VW-Konzern erneuert sich personell

Wenn in den letzten Jahren moderne Antriebstechnik oder ein wichtiges Fahrzeug wie ein neuer VW Golf vorgestellt wurde, konnte man sicher sein, dass Ulrich Hackenberg dabei war. Der Entwicklungsvorstand von VW und zuletzt Audi war immer tipptopp informiert und konnte Journalisten nicht nur die großen Linien erklären, sondern auch noch die letzte Schraube. Mit dem Dieselskandal jedoch kam das Aus für den Techniker. Bald nach den ersten Verlautbarungen zur Abgasaffäre beurlaubt, verlässt Hackenberg nun den Audi-Vorstand.

Der Meister der Baukästen
,Vor allem das System der modularen Baukästen ist untrennbar mit dem Namen von Ulrich Hackenberg verbunden. Bereits Anfang der 90er-Jahre hatte er bei Audi die Idee dazu. Heute profitiert der ganze Konzern davon", rühmt ihn Konzernchef Matthias Müller. Auch Audi-Chef Rupert Stadler hebt Hackenbergs Fachkompetenz hervor. Gerade die könnte ihm nun zum Verhängnis geworden sein. Denn wenn einer bis zur letzten Schraube über alle Autos Bescheid weiß, erscheint es wenig glaubhaft, dass er gerade von den Schummeleien bei den Dieseln nichts wusste. Nach Abschluss der renommierten RWTH Aachen war der Maschinenbauer zuerst an der Universität tätig, bevor er 1985 zu Audi ging. Nach mehrmaligem Hin- und Herwechseln zwischen Audi und VW war er seit Juli 2013 Audi-Entwicklungsvorstand.

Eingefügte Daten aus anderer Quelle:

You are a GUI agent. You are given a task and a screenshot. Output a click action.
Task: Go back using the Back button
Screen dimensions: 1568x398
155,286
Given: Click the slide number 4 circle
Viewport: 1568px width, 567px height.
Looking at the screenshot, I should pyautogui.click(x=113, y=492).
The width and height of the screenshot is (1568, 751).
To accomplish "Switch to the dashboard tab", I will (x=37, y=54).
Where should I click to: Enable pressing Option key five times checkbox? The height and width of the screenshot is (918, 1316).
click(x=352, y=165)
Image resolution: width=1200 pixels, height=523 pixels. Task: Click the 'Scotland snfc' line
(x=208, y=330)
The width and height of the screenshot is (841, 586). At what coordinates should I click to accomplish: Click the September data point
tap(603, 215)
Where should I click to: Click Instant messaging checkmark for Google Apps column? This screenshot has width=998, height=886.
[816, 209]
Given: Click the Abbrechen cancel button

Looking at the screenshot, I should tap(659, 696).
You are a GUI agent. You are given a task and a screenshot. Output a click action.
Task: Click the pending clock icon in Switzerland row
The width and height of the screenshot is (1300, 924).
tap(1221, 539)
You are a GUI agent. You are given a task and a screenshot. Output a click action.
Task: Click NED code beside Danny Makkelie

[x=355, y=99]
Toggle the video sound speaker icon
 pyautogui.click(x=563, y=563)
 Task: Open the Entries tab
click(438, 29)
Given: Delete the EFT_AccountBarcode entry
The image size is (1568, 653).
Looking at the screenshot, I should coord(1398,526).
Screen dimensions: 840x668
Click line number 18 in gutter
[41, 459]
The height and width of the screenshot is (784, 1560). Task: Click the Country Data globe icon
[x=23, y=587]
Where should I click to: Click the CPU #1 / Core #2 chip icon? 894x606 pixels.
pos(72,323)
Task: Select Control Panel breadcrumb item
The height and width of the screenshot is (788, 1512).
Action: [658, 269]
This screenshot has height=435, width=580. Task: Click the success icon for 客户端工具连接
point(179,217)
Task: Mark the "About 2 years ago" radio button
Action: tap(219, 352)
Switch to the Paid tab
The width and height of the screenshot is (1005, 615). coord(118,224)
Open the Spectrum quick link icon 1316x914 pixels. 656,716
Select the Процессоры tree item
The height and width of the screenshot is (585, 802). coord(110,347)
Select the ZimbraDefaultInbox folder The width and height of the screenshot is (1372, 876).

Leiter der Aggregateentwicklung als Nachfolger
Nachfolger Hackenbergs als Audi-Entwicklungschef wird ab 2016 Stefan Knirsch. Der 49-jährige Ingenieur kam 1990 als Motorenkonstrukteur zu Audi, war dann ab 2007 im After-Sales-Bereich und Unternehmensqualität bei Porsche tätig. Zwischenzeitlich Geschäftsführer bei einem Zulieferer aus dem Rheinmetall-Konzern, kehrte er 2013 zu Audi zurück und übernahm die Aggregateentwicklung.

Nachfolger für Blume benannt
Auch bei Porsche gibt es eine neue Personalentscheidung zu vermelden: Neuer Produktionsvorstand wird Albrecht Reimold. Der 54-Jährige folgt ab Februar 2016 auf Oliver Blume, der seit Oktober Porsche-Chef ist. Reimold leitete bisher das VW-Werk in Bratislava, wo neben den Kleinstwagen VW Up, Skoda Citigo und Seat Mii auch der VW Touareg und die Karosserie des Porsche Cayenne gefertigt werden.